*** DATA SHOWN ***

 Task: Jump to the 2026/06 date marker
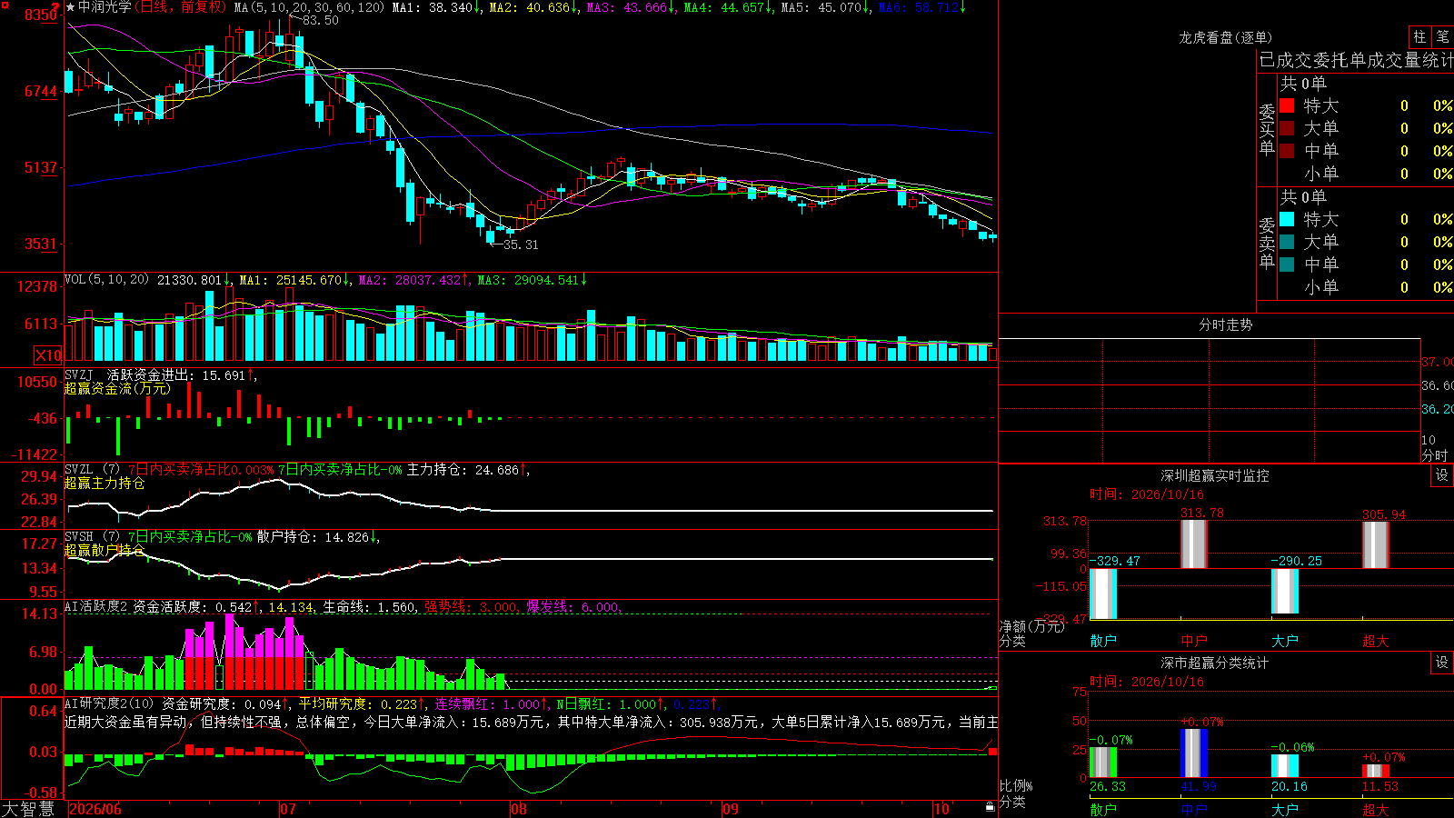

*** End of DATA SHOWN ***
*** DATA SHOWN ***

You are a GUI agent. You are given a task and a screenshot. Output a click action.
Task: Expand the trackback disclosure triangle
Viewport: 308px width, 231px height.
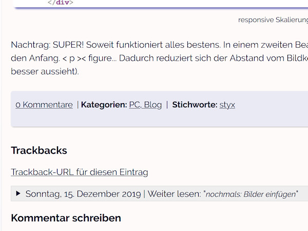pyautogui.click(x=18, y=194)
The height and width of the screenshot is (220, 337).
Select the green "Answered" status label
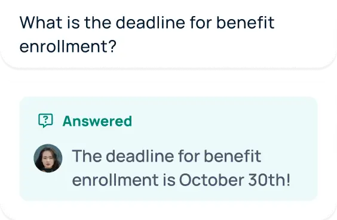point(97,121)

*** End of DATA SHOWN ***

> TASK DIRECTIONS:
Search the entries for "screenshot" and copy out each line that has it.

> YOUR SOLUTION:
You are a GUI agent. You are given a task and a screenshot. Output a click action.
The height and width of the screenshot is (220, 337).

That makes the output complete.